• WHAT TO PRODUCE: Count the lines below that contain the string "scrollbar", and give only the number.
● ● ● ●
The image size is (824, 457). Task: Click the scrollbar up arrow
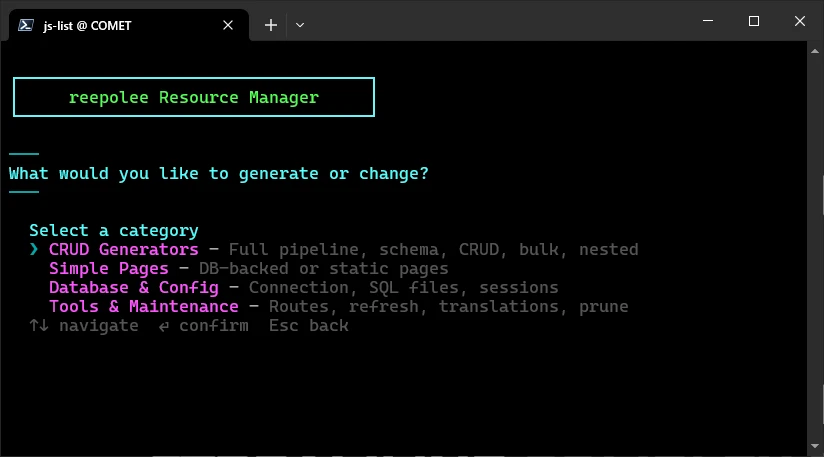pos(815,51)
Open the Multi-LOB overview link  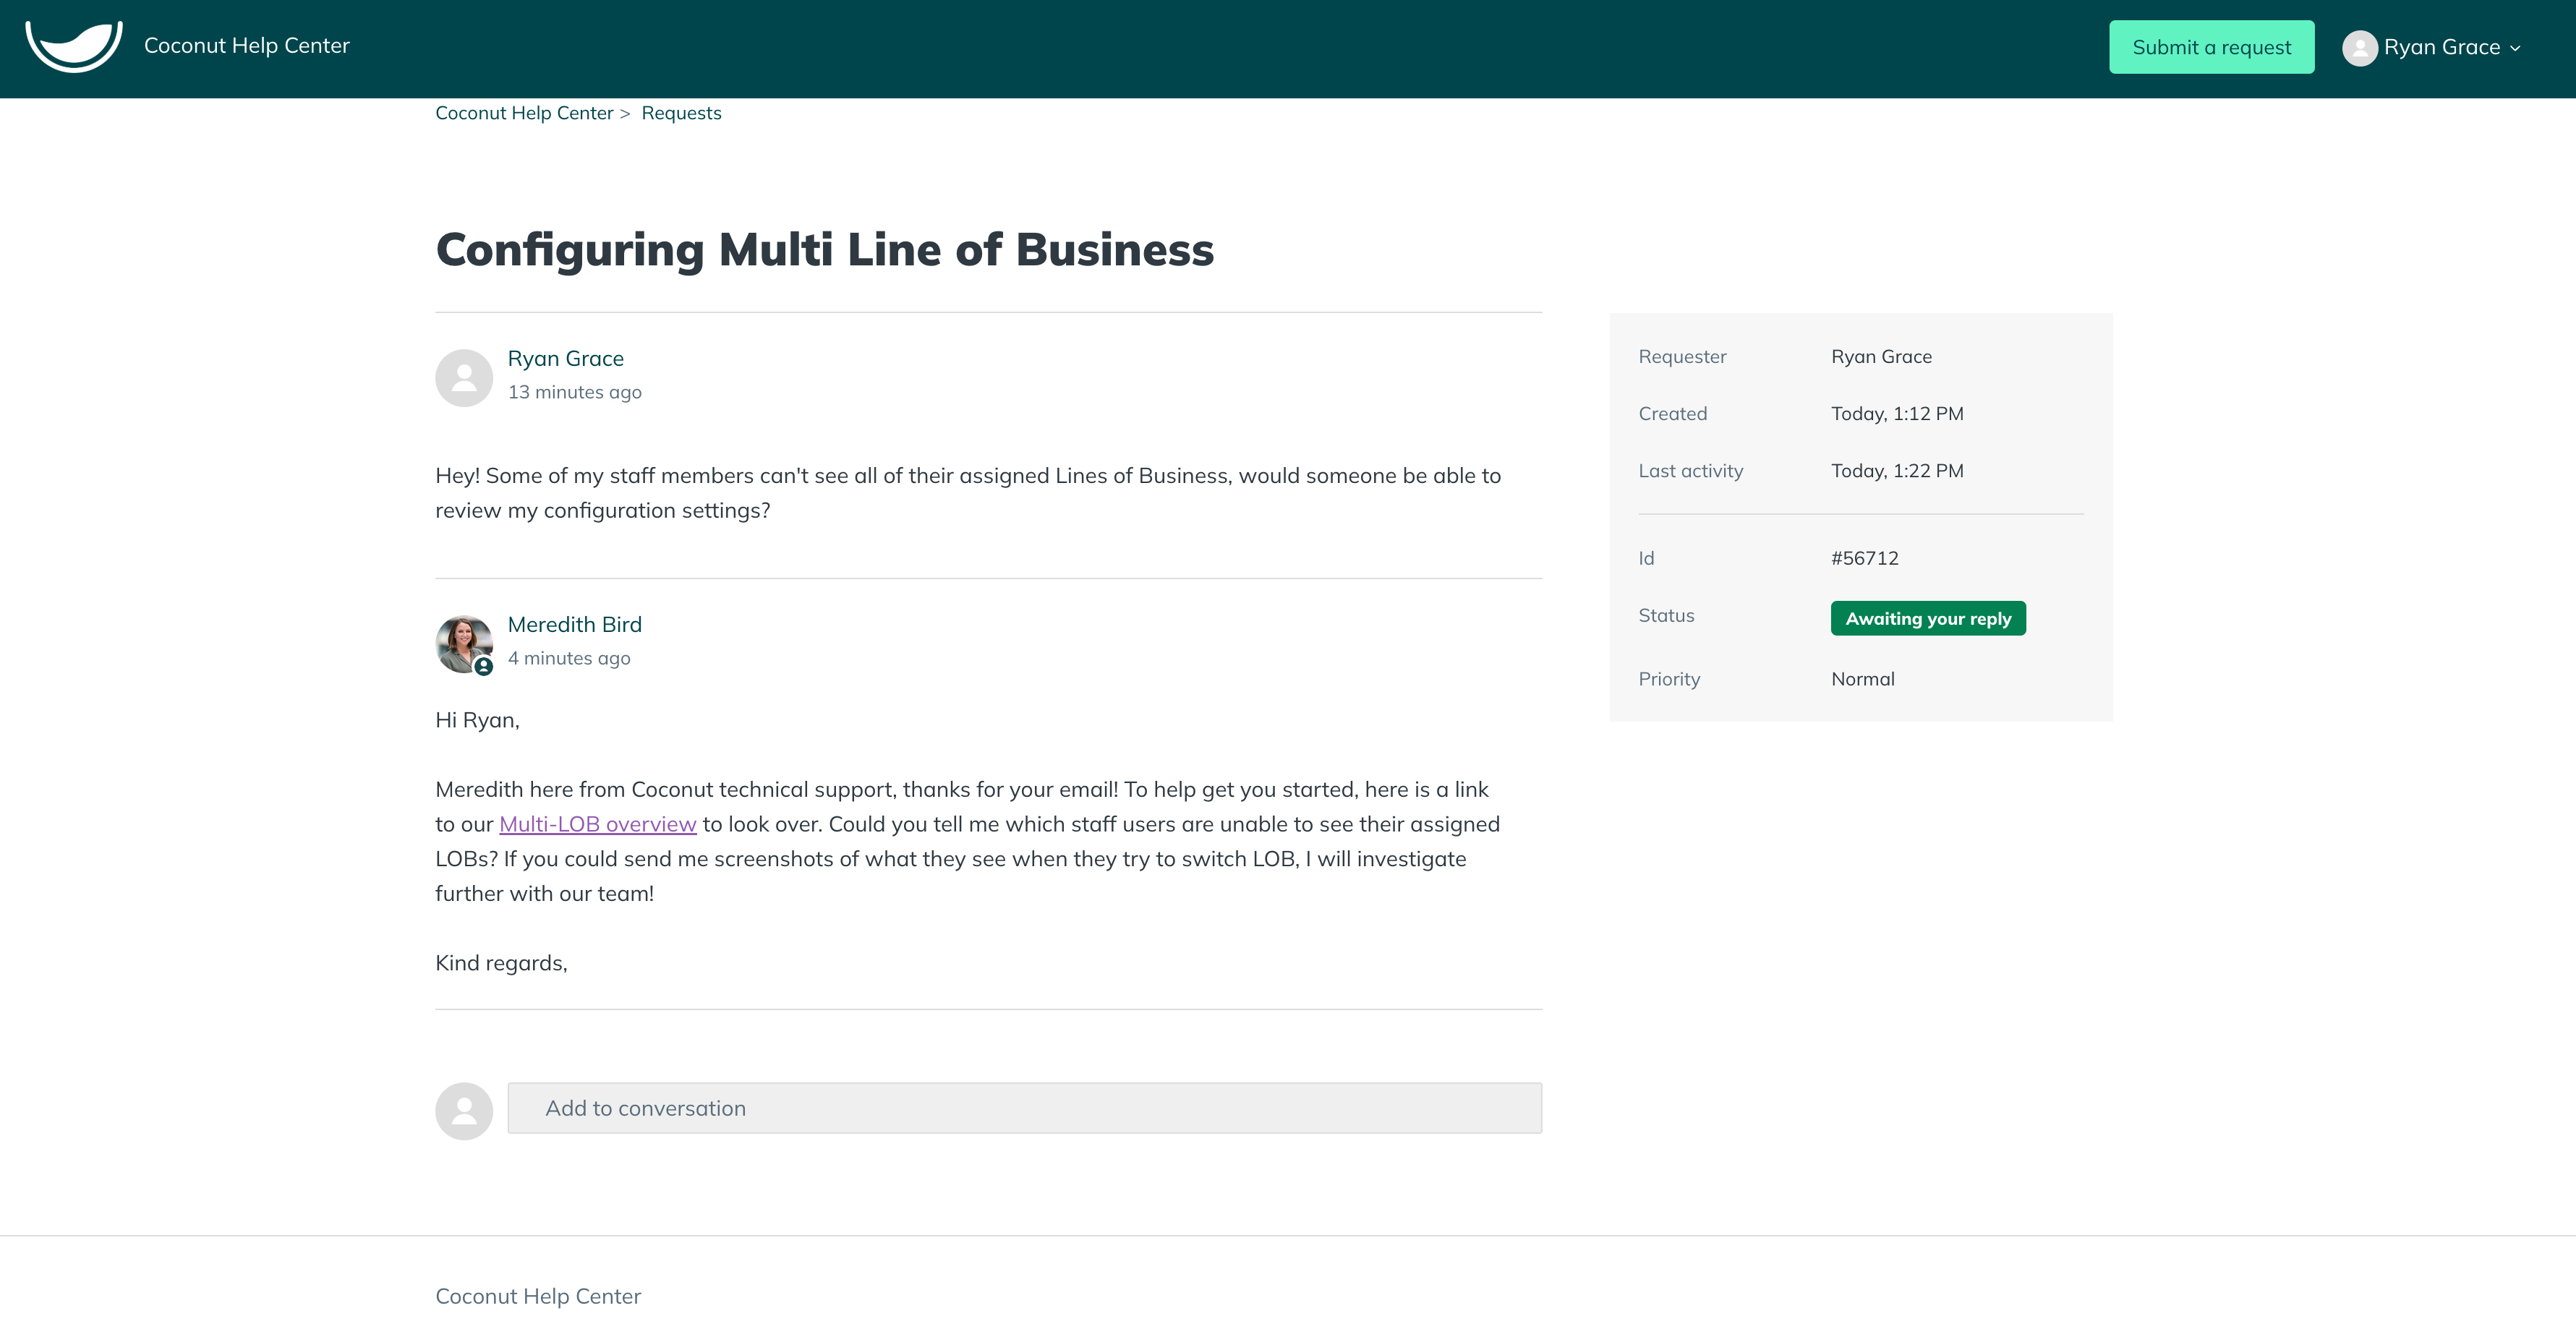pyautogui.click(x=598, y=824)
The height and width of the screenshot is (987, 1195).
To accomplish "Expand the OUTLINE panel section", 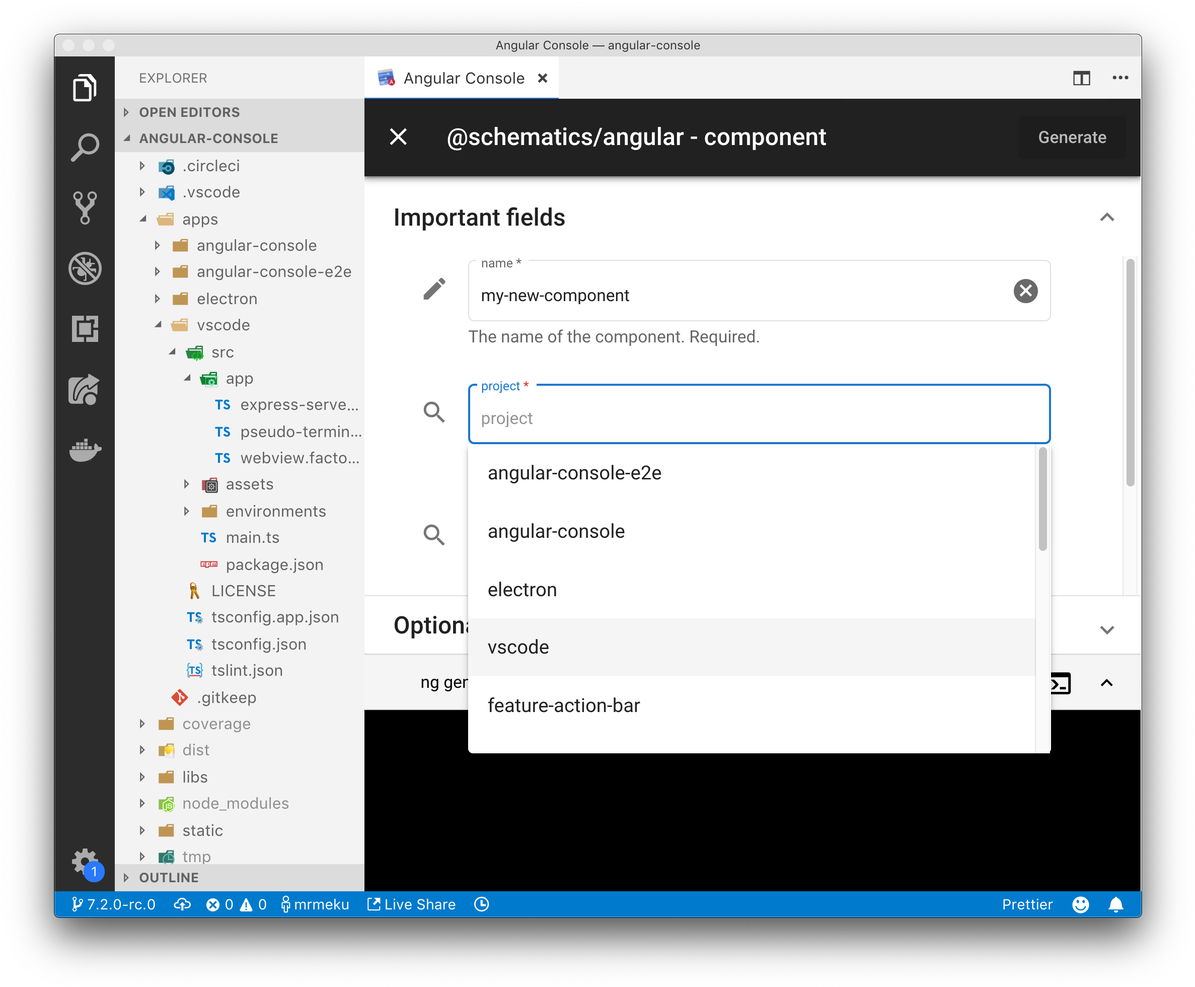I will 168,877.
● ● ● ●
• COMPLETED EXERCISE: 1